Two years ago, Matthieu Boisgontier, then a postdoctoral research fellow at KU Leuven in Belgium, noticed a disturbing trend. Even though copious amounts of money and effort poured into campaigns and research encouraging people to adopt active lifestyles, nothing improved. Global physical activity levels were, and still are, abysmal. More than a quarter of the world’s adult population — about 1.4 billion people aged 18 and older — were “insufficiently active” in 2016, the World Health Organization reported this month.
“I was surprised,” Boisgontier, now a researcher at the University of British Columbia, told The Washington Post. “We have so much money invested in this. Who doesn’t know it’s healthier to be physically active? . . . How could it be that it’s not working with all this information showing us that we need to be active, that it’s good for us and it’s free?”
Teaming up with longtime friend Boris Cheval, a postdoctoral researcher in health and exercise psychology at the University of Geneva, the duo set out to determine why people may have the desire to exercise regularly, but struggle to follow through. It’s the “exercise paradox,” Cheval told The Post.
The problem is people’s brains are conditioned to choose the easy route, whatever calls for the least amount of energy, said Boisgontier, who studies neuroscience.
No matter what you think you want, researchers say your brain wants you to be sedentary to conserve energy. When you start contemplating physical activity, it forces your brain to work harder to counteract the urge, the study found. Even when you’re headed up to the gym to get exercise, for example, your brain may tell you to use the elevator rather than the stairs, Boisgontier said.
The findings were published in October’s edition of Neuropsychologia, a peer-reviewed journal.
This is the first study of its kind to use a brain imaging technique as a way of attempting to understand the paradox, Boisgontier said.
The brain has an “automatic attraction to sedentary behaviors,” Boisgontier said, adding that it probably comes from an evolutionary adaptation favoring energy conservation.
Some people might call it laziness. But “if you look at it from an evolutionary perspective, it’s not being lazy,” he said. “It’s minimizing energy costs. This minimization was useful during evolution because it provided us an advantage for survival.”
But, millions of years later, as society and technology have advanced, the need to minimize energy usage has not only lessened but now poses a problem.
“It’s still there in your brain and you have to fight it,” Boisgontier said.
To document this internal struggle, a group of researchers from different universities led by Boisgontier and Cheval observed the brain function of the study’s 29 participants using an electroencephalogram (EEG), which records electrical activity in the brain. The participants were young adults who were either already physically active or had a strong desire to be.
They were instructed to move their computerized avatars toward images of physical activity and away from images of sedentary behavior and vice versa.
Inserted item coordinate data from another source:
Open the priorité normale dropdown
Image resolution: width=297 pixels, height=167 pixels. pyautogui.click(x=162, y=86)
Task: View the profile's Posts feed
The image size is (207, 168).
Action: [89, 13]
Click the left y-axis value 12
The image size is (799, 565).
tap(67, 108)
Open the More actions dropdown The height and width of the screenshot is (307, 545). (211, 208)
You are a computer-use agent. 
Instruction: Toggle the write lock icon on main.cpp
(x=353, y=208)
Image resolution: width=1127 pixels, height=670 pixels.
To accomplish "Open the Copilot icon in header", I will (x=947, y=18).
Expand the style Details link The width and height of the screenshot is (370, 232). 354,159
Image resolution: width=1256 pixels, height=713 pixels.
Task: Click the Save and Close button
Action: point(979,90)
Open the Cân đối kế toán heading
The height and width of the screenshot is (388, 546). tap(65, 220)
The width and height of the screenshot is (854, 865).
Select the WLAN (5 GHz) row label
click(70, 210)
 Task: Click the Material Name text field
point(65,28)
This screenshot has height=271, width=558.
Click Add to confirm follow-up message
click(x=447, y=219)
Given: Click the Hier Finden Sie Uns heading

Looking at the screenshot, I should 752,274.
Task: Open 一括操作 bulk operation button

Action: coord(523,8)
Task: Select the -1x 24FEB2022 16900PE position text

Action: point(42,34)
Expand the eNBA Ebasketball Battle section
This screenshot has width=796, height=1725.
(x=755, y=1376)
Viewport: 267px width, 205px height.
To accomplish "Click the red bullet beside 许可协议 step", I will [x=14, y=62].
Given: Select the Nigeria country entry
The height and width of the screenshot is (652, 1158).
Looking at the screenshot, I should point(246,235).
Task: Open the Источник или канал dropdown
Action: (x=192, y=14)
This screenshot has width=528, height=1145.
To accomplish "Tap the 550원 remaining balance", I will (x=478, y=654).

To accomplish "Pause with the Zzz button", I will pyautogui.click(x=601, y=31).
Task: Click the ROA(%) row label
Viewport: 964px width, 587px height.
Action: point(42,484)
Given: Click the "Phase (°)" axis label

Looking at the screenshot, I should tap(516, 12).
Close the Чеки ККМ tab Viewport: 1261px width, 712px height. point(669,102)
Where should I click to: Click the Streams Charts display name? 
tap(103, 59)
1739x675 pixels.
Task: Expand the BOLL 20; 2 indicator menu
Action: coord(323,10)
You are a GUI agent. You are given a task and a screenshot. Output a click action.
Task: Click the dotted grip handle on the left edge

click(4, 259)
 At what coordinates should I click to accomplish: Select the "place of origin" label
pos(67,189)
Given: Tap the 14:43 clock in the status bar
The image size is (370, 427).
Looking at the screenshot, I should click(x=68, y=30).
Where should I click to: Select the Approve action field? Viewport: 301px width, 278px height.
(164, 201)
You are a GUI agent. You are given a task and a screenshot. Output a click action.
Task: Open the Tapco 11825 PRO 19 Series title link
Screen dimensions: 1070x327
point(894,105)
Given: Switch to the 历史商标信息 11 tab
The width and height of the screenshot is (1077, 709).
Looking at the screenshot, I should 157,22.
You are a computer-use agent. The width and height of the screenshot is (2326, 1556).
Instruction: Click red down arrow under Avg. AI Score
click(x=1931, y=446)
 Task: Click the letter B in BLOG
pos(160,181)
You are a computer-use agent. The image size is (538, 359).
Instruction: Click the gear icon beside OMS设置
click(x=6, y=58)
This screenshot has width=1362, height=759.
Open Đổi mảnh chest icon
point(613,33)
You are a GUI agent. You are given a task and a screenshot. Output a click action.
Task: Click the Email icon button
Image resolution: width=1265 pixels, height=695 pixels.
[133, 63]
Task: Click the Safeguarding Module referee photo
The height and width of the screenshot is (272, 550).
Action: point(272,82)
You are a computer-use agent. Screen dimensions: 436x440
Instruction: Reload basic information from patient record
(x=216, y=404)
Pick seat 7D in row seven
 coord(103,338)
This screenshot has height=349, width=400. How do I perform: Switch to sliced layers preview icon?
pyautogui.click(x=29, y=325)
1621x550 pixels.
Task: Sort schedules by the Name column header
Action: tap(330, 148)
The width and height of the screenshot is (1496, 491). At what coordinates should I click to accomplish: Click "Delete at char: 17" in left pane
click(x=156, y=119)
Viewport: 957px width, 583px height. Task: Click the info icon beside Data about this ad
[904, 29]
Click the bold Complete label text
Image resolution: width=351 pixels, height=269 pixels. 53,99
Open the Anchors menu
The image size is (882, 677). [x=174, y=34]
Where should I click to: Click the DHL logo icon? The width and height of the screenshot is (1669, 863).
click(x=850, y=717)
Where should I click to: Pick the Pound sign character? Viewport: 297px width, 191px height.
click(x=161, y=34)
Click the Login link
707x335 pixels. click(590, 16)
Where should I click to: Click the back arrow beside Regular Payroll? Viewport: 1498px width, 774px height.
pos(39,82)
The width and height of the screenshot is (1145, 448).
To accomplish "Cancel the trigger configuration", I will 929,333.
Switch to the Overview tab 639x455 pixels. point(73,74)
While the participants were doing this, electrodes monitored their brain waves.
The participants, all eager to exercise, showed faster reactions when approaching physical activity and avoiding sedentary behavior. This showed their intent to be physically active, researchers wrote in the study.
But as they moved toward the exercise image — for example a stick figure riding a bicycle — the EEG data showed the brain working harder. It was as if an “automatic brake” was activated, Boisgontier said.
A person can have the “best intention” to be active, Cheval said, “but if your system is minimizing your energetic cost, your intention will not be implemented.”
Jude Buckley, a University of Auckland psychologist who was not involved in the study, described the research as “well done” and “wonderfully sophisticated.”
But Buckley said she does not believe the brain’s attraction to saving energy comes from biological evolution. Rather, she said, it may be a product of society’s evolution.
In early times, “high levels of physical activity were a requisite and inherent part of our everyday lives,” Buckley said.
As society and technology have rapidly evolved, however, physical activity has become less of a vital survival skill and more of an unnecessary exertion, she said. Tasks that once required great physical effort no longer do. “Now, we’ve got the instant push of a button,” she said.